What to do:
1. From the research overview, return the passage that begins at the words "The development uses" and ends after "existing domain ontologies.", copied word for word.
2. Write the next part of the research overview, starting right after its last sentence.

Excerpted text:
━━━

Research
Our research enhances the reproducibility, explainability, and interoperability of scientific experiments and machine learning models across interdisciplinary domains — including biomedicine, biodiversity, and data science — using provenance, linked data, and knowledge graphs.
Active Research
Computational Reproducibility of Jupyter Notebooks
2021 – present Ongoing
Jupyter notebooks bundle executable code with documentation and output, making them a popular mechanism
for sharing computational workflows. We assess computational reproducibility at scale for notebooks
associated with biomedical publications — mining PubMed Central full texts, locating notebooks on
GitHub, and re-executing them in environments as close to the original as possible. Our study covers
over 27,000 notebooks from 2,660 repositories across two independent runs, identifying key factors
that influence reproducibility and trends in notebook quality over time. Recent work extends this
to automated containerization to close the reproducibility gap.
ReproduceMeON — Ontology Network for Reproducibility
2021 – present Ongoing
ReproduceMeON is an ontology network for the reproducibility of scientific studies, bringing together
foundational and core ontologies that capture different aspects of scientific experiment provenance.
The development uses a semi-automated approach combining ontology matching techniques to select and
develop core ontologies for each sub-domain — including scientific experiments, machine learning,
computational workflows, and microscopy — and links them to existing domain ontologies.

━━━

Supplied data:
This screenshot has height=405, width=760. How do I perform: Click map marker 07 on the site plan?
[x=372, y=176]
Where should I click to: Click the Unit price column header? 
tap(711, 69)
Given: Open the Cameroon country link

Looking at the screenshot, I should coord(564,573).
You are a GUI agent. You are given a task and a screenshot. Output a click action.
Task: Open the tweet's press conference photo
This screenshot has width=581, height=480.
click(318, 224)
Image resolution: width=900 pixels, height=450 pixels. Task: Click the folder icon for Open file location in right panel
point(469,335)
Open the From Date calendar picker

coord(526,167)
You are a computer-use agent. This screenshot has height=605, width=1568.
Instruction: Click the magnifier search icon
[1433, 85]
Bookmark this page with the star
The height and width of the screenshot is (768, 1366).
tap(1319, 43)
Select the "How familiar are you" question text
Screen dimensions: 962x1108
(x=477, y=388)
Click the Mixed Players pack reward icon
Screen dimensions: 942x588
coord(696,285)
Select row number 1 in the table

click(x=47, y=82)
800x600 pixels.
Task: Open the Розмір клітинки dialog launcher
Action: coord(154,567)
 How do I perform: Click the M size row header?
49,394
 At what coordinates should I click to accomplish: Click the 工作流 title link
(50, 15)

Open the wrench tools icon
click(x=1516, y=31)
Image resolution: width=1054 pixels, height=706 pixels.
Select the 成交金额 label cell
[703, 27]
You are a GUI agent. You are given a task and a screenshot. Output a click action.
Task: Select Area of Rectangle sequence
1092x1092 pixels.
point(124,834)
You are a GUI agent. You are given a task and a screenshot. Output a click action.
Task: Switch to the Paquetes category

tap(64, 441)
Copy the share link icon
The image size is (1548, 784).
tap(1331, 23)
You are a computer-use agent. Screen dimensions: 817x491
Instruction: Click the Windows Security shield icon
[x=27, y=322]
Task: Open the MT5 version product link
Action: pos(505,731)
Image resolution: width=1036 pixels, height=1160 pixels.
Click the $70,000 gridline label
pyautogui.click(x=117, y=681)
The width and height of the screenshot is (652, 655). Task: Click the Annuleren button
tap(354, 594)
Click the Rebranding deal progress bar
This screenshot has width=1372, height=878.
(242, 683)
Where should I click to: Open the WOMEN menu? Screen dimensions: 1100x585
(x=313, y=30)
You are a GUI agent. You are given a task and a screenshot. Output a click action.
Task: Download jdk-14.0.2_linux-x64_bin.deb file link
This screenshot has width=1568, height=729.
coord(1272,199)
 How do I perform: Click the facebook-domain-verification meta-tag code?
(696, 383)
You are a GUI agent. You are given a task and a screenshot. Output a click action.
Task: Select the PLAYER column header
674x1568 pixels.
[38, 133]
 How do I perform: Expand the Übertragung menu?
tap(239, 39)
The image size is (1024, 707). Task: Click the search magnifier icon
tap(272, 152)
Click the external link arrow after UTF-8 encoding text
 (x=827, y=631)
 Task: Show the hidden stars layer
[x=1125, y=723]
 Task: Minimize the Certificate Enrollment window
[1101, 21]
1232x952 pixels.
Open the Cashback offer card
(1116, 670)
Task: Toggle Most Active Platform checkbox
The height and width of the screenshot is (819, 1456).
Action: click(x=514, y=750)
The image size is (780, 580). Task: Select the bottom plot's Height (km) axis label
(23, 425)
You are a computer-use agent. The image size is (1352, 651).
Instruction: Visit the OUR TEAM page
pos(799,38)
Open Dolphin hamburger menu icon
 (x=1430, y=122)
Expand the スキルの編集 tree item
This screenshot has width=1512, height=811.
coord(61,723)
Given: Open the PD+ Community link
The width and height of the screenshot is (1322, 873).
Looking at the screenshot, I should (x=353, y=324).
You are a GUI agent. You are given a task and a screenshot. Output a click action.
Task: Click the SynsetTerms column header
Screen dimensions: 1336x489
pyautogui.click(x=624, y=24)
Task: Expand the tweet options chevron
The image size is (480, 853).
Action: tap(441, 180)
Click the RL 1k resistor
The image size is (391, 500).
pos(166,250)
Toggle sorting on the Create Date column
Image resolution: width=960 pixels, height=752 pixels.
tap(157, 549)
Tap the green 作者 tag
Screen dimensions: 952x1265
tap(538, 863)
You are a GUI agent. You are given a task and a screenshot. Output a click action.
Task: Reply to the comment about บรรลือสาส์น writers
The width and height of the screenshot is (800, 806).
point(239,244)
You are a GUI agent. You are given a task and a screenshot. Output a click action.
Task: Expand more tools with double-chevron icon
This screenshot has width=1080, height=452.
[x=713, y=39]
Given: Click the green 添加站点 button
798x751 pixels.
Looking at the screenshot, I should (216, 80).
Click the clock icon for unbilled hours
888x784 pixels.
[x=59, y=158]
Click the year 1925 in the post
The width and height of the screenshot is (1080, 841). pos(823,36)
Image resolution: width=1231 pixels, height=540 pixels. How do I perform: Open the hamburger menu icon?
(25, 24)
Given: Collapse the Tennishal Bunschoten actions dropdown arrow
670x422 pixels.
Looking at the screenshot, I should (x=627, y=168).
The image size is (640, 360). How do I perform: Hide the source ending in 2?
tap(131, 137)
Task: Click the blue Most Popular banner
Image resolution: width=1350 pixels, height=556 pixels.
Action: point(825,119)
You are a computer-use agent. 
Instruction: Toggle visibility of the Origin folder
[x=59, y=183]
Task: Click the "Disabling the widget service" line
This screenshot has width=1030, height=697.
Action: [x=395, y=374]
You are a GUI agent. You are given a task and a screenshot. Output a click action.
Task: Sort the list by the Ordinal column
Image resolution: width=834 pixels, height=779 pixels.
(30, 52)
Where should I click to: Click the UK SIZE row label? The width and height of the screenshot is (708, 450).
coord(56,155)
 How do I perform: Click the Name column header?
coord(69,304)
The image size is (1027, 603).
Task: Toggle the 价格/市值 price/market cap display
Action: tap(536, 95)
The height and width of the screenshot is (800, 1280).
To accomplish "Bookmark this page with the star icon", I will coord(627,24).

━━━

Responses for each task:
1.
The development uses a semi-automated approach combining ontology matching techniques to select and
develop core ontologies for each sub-domain — including scientific experiments, machine learning,
computational workflows, and microscopy — and links them to existing domain ontologies.

2.
Reproducibility of AI
2021 – present Ongoing
Machine learning is an increasingly important scientific tool, but ML experiments face a reproducibility
crisis similar to other disciplines. This project investigates factors beyond source code and dataset
availability that affect ML reproducibility, proposes ways to apply FAIR data practices to ML
workflows, and develops methodologies for end-to-end reproducibility of ML pipelines — including
custom loss functions for robust neural networks and systematic benchmarks for deep learning
reproducibility in biodiversity research.
Explainability of AI
2021 – present Ongoing
Deep learning models are widely used in scientific domains, but their internal mechanisms remain opaque,
hindering validation and improvement. This project develops interpretability methods that leverage
domain knowledge — particularly ontologies and knowledge graphs — to produce human-understandable
explanations extracted directly from neural networks. Current focus is on plant disease classification
for sustainable agriculture, with extensions to multimodal large language models.
Past Projects
MLProvLab
2021 – 2023 Completed
A JupyterLab extension that automatically tracks, manages, compares, and visualizes the provenance
of machine learning notebooks — identifying relationships between data and models in ML scripts,
tracking metadata including datasets and modules used, and enabling comparison of different
experimental runs.
ReproduceMeGit
2020 – 2022 Completed
A visualization tool for analyzing the reproducibility of Jupyter notebooks on GitHub repositories.
Users can directly assess reproducibility of any repository containing Jupyter notebooks,
viewing counts of successful, exception-throwing, and result-differing notebooks — with
RDF provenance export via ProvBook integration.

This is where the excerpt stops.